Analytical and Bioanalytical Chemistry

, Volume 409, Issue 15, pp 3861–3870 | Cite as

Investigation of carbon-based nanomaterials as sorbents for headspace in-tube extraction of polycyclic aromatic hydrocarbons

  • Xochitli L. Osorio Barajas
  • Thorsten Hüffer
  • Pascal Mettig
  • Beat Schilling
  • Maik A. Jochmann
  • Torsten C. Schmidt
Research Paper

Abstract

Carbon-based nanomaterials (CNM) represent promising materials for the application as sorbents in micro- and other extraction devices.
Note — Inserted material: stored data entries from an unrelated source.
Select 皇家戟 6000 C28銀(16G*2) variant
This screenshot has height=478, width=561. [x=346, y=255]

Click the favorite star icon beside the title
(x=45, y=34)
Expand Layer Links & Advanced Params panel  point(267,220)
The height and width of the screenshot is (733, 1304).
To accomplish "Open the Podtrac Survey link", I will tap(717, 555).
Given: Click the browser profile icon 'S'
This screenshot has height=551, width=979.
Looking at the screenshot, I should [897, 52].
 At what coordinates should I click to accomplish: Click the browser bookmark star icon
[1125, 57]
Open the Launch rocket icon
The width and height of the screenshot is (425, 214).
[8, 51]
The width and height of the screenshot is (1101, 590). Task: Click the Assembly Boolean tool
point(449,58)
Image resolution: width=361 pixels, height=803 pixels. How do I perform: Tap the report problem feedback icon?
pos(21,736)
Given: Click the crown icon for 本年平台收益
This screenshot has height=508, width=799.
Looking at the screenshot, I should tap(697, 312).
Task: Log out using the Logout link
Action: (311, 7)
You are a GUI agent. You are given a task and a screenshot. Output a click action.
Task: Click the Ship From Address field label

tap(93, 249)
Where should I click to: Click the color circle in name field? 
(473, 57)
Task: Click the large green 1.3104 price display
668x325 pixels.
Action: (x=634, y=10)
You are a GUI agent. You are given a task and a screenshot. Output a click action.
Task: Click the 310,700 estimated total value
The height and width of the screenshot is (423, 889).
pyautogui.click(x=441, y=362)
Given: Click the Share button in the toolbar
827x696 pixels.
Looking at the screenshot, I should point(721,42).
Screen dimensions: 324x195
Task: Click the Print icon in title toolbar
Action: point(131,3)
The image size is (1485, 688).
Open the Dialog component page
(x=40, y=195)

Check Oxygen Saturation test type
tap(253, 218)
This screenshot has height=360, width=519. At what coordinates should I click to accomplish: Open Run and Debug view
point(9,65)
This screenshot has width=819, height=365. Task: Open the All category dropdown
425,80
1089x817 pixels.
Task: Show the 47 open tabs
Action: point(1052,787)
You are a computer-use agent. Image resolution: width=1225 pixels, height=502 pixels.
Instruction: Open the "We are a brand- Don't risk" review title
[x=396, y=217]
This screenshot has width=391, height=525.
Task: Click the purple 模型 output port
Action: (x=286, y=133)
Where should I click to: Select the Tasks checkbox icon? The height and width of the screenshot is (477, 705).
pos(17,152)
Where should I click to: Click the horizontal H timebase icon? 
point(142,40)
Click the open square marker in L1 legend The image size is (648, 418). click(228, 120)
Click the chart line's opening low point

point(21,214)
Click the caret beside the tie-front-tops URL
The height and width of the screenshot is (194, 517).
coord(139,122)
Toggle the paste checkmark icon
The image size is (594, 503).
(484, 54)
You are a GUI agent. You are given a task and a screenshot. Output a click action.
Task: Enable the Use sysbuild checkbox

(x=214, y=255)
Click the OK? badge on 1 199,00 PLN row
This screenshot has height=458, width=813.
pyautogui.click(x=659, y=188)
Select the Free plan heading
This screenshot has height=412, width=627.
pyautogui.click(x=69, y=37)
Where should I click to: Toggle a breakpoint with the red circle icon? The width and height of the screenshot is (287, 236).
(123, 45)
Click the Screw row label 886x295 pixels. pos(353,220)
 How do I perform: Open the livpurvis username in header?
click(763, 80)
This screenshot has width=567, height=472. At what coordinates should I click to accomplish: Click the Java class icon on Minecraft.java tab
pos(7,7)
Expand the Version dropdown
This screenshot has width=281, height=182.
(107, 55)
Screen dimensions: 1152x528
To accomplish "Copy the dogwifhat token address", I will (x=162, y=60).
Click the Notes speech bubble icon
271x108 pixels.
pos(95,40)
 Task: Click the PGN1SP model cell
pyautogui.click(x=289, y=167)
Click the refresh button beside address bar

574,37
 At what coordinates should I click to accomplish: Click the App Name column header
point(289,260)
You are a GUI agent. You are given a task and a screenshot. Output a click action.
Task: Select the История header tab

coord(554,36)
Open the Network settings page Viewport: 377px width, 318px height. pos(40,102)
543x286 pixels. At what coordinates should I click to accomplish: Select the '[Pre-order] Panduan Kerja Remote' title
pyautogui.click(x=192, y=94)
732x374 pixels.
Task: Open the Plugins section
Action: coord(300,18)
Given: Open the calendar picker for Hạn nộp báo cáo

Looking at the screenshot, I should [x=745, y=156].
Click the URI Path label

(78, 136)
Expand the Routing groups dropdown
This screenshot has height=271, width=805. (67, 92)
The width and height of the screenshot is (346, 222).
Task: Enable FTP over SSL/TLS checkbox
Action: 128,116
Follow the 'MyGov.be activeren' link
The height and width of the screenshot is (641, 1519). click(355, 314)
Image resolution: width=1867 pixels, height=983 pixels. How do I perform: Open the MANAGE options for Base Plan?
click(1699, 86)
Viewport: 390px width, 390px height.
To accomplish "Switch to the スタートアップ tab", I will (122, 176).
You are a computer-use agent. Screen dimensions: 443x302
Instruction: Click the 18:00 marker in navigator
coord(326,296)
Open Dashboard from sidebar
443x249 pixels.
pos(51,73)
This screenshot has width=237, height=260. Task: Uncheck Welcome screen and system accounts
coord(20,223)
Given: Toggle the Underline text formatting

In this work, we investigate the applicability of five different CNM (multi-walled carbon nanotubes (MWCNTs), fullerenes, carboxylic acid functionalized multi-walled carbon nanotubes (MWCNTs-COOH), graphene platelets, and carbon nanohorns) for their performance on PAH extraction from the aqueous phase by headspace in-tube extraction (HS-ITEX). Optimal extraction parameters for HS-ITEX were determined using a Box-Behnken experimental design. From the extraction yield response, central point analysis, fullerenes showed the best extraction properties for the eight selected headspace compatible PAHs (naphthalene, acenaphthylene, acenaphthene, fluorene, phenanthrene, anthracene, fluoranthene, and pyrene). Fullerenes were used for a further method validation including the linear range, limit of detection, precision, as well as recovery. Finally, extraction yields were compared to a commercial material (Tenax GR), demonstrating that fullerene represents a better option as sorbent in ITEX for PAH analysis. Method detection limits for the PAH on fullerene ranged from 10 to 300 ng L−1, with recoveries between 45 and 103%.

Keywords

PAHs Carbon-based nanomaterials Headspace ITEX GC/MS Box-Behnken design 

Supplementary material

216_2017_331_MOESM1_ESM.pdf (620 kb)
ESM 1(PDF 620 kb)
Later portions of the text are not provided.